> _Exercise aim_
Begin at the first line of the data and copy each line through the one containing "Image resolution: width=950", that line included, with no pictures.

== == ==

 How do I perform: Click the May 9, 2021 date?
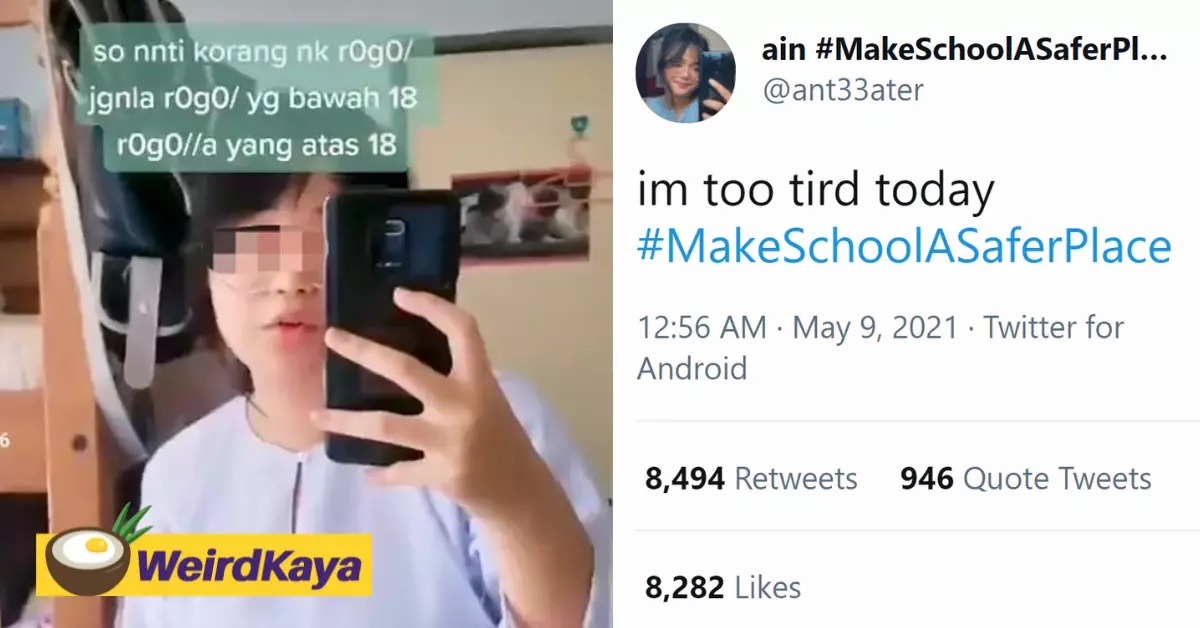tap(876, 328)
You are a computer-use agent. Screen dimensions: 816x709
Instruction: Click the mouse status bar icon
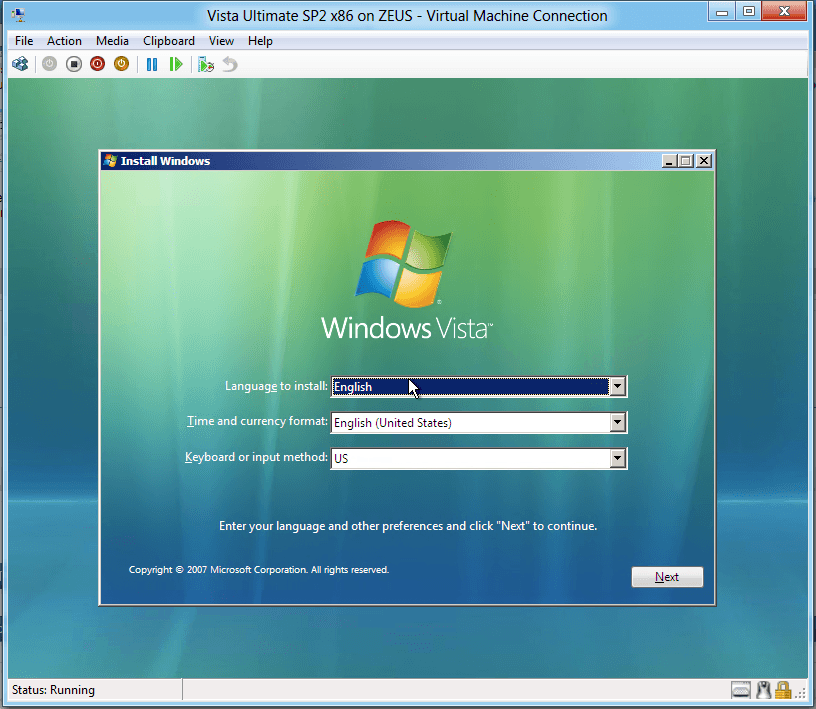point(763,690)
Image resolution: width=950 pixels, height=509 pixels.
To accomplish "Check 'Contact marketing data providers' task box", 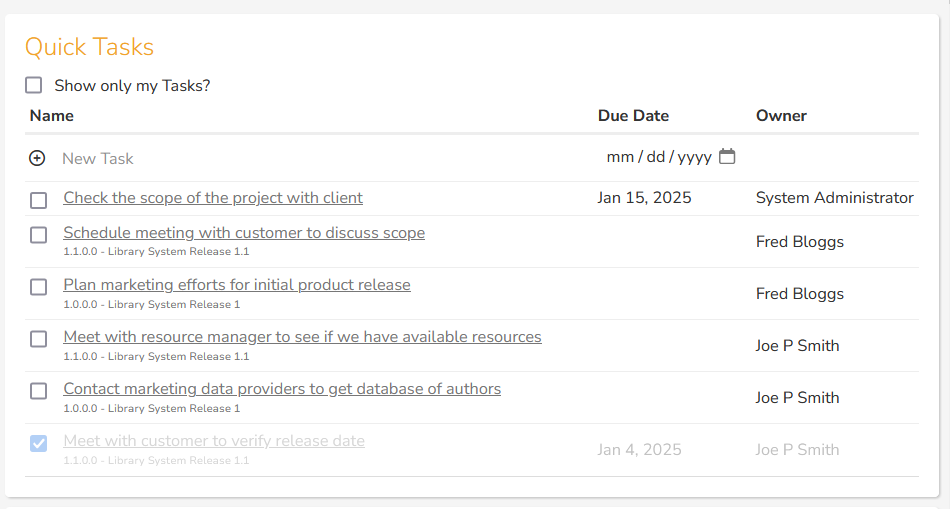I will click(x=38, y=391).
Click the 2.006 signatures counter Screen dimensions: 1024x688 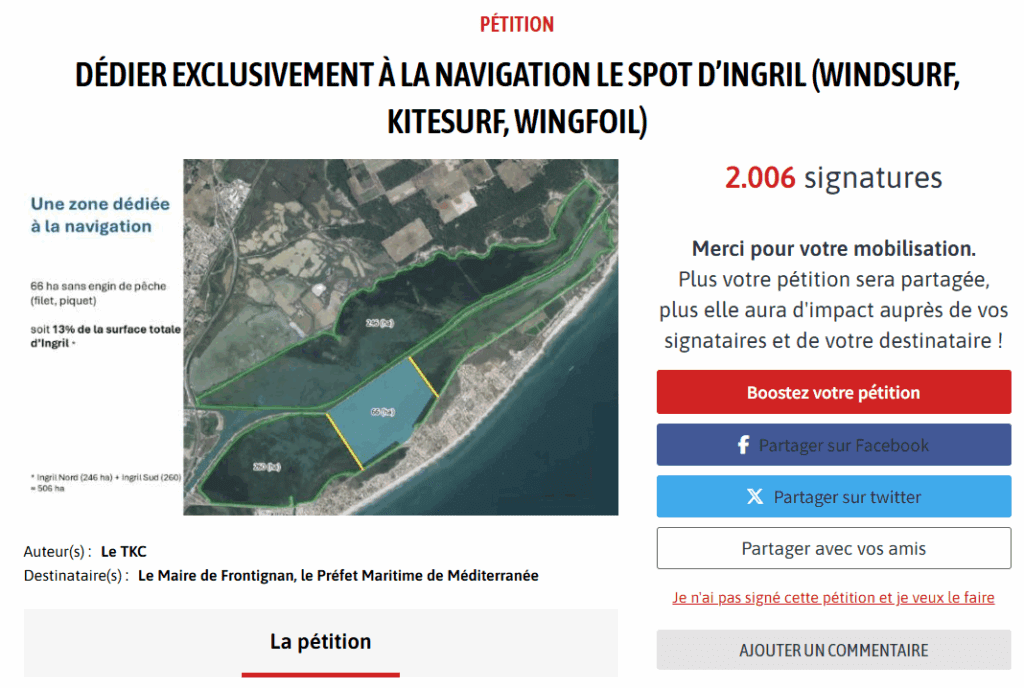[833, 178]
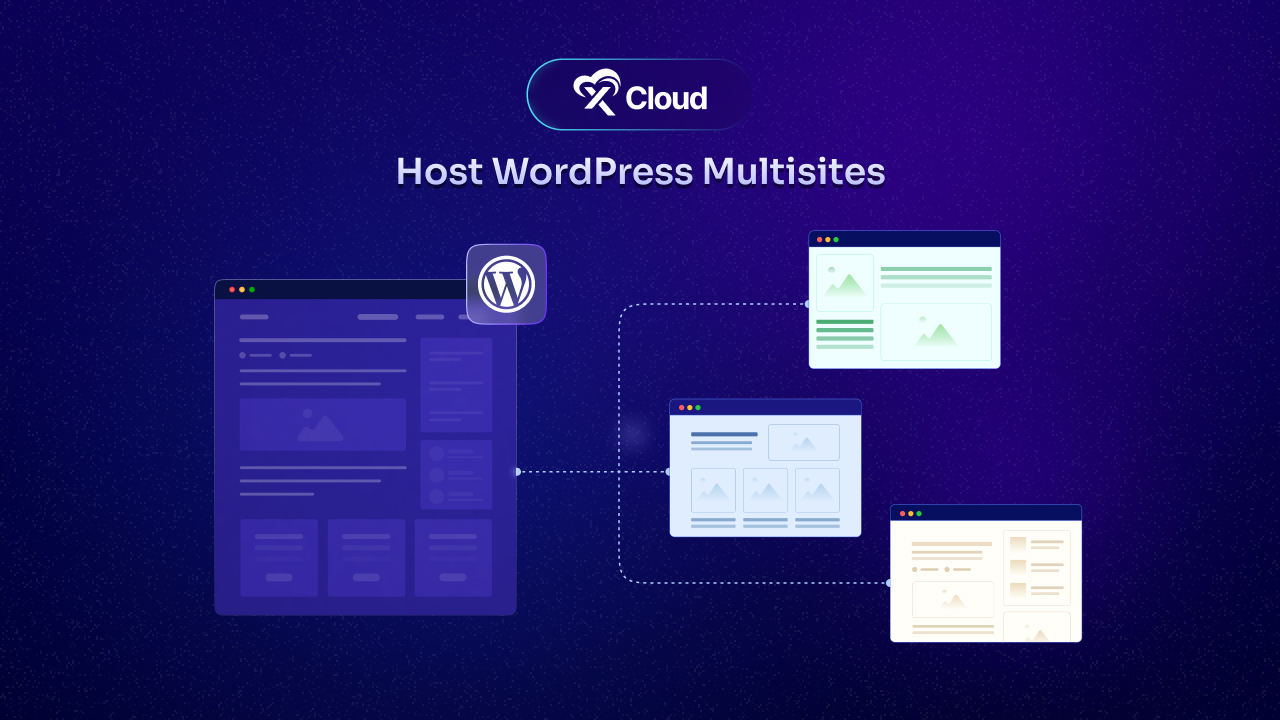Select the xCloud heart logo icon
Image resolution: width=1280 pixels, height=720 pixels.
597,94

== == ==

> _Result for this exercise_
 How do I perform: Click the May 9, 2021 date?
tap(876, 328)
You are a computer-use agent. Screen dimensions: 816x709
Instruction: Click the mouse status bar icon
point(763,690)
Image resolution: width=950 pixels, height=509 pixels.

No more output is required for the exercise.